Historically speaking, haiku have been used for every imaginable purpose. During World War II, haiku were used both to celebrate the war effort and to protest against it. After the war, Suzuki Shizuko pioneered the field of exposé haiku by writing about her experiences as a comfort woman, or sex worker, for American soldiers during the occupation. After the tsunami, Madoka offered haiku to survivors as a means of recovering from trauma. Here is an early entry from her anthology. The entry comes from Sato Kuniko, who was 79 years old at the time of the tsunami and from Minamisoma, Fukushima: 

The waves of springtime,
departing, have completely
swallowed my village. 

—translated by Clark Strand

Sato said about the experience, “Earthquake, tsunami, radiation. All that left both my body and mind worn out. It was when I had evacuated that I saw my hometown on TV. Everything had been taken away by the tsunami, leaving only mountains of wreckage and rubble. Now I have no hometown.” 

Madoka comments on Sato’s use of the season word, “Haru tsunami here does not mean ‘spring tsunami,’ but haru su nami, or ‘waves of spring,’ which are supposed to be calm and mild. Hence the irony here. In Minamisoma, 525 people perished.” I’ve retranslated the poem to highlight the irony that Madoka refers to, which is lacking in the translator’s version. 

Another poem, this one by Hattori Nami, a resident of Shiogama who was 64 at the time of the disaster, reads:

During the blackout,
alone in the kitchen—but
for the blurry moon

—translated by Clark Strand

Hattori said, “On the night of March 11th, my town, assaulted by this tsunami, had lost all lifelines, everything left in mud and darkness. Anxious in the continuing aftershocks, I thought to cook rice on a kerosene stove and went into the kitchen and saw a blurry moon was out. That had a soothing effect on my heart.”

This is what Madoka had to say: “The season word is oborozuki, blurred or blurry moon. Meteorologically, the blurring of the moon and spring is explained as a consequence of the approaching low atmospheric pressure. In Japanese poetry, blurriness has been regarded as one of the attributes of spring, when the world thaws, warms, and grows, suffused with softness. In Shiogama, 26 people perished.”

There are many other fine haiku in this anthology, which I encourage you to read. All observe the 5-7-5 syllable form and the use of season words. Was this simply because the poets were students of Madoka, who is a traditionalist in such matters? I think not. When asked why he felt drawn to a traditional verse form like haiku, the modernist poet Kaneko Tota explained that he was attracted to the fixed verse form because it yielded the beauty of finality in this life where nothing is final. “A set form used by generations of people creates the feeling of familiarity, fulfillment, and ease for a modern man who is alienated, frustrated, and anxiety-ridden,” he explained. According to Tota, “The 5-7-5 syllable pattern provides a poetic framework for a poet in the same way that an established religion provides a moral framework for a man.”

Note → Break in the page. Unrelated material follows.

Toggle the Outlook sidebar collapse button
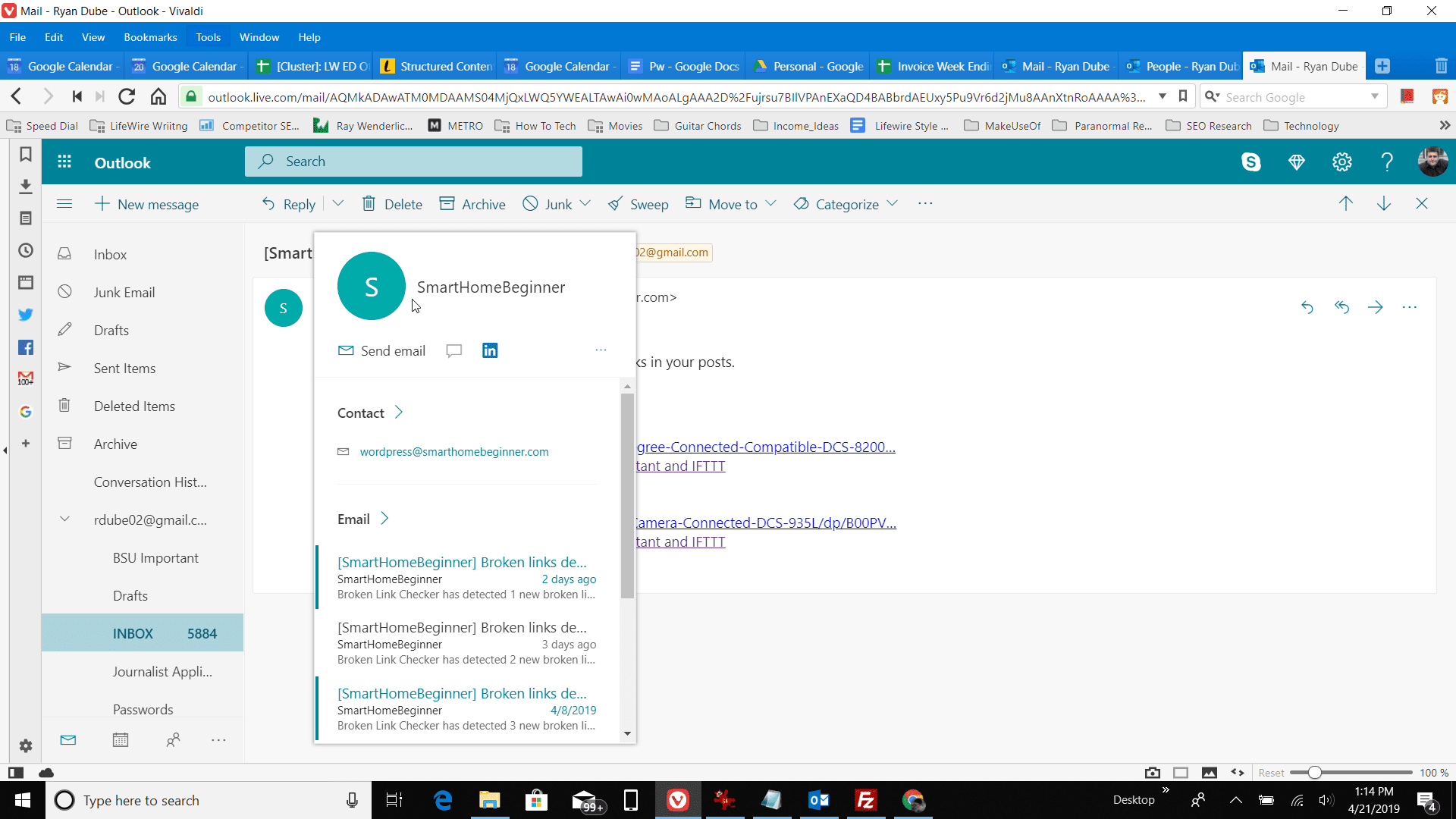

I bristled a little bit at the reference to religion the first time I read these words back in the 1980s. But I think I understand now what Tota was getting at. 

The use of season words offers us a lifeline to nature in times of stress or uncertainty. The 5-7-5 form offers us the beauty of finality in this world where things are constantly changing, nothing is stable, and one thing is always in the process of becoming another.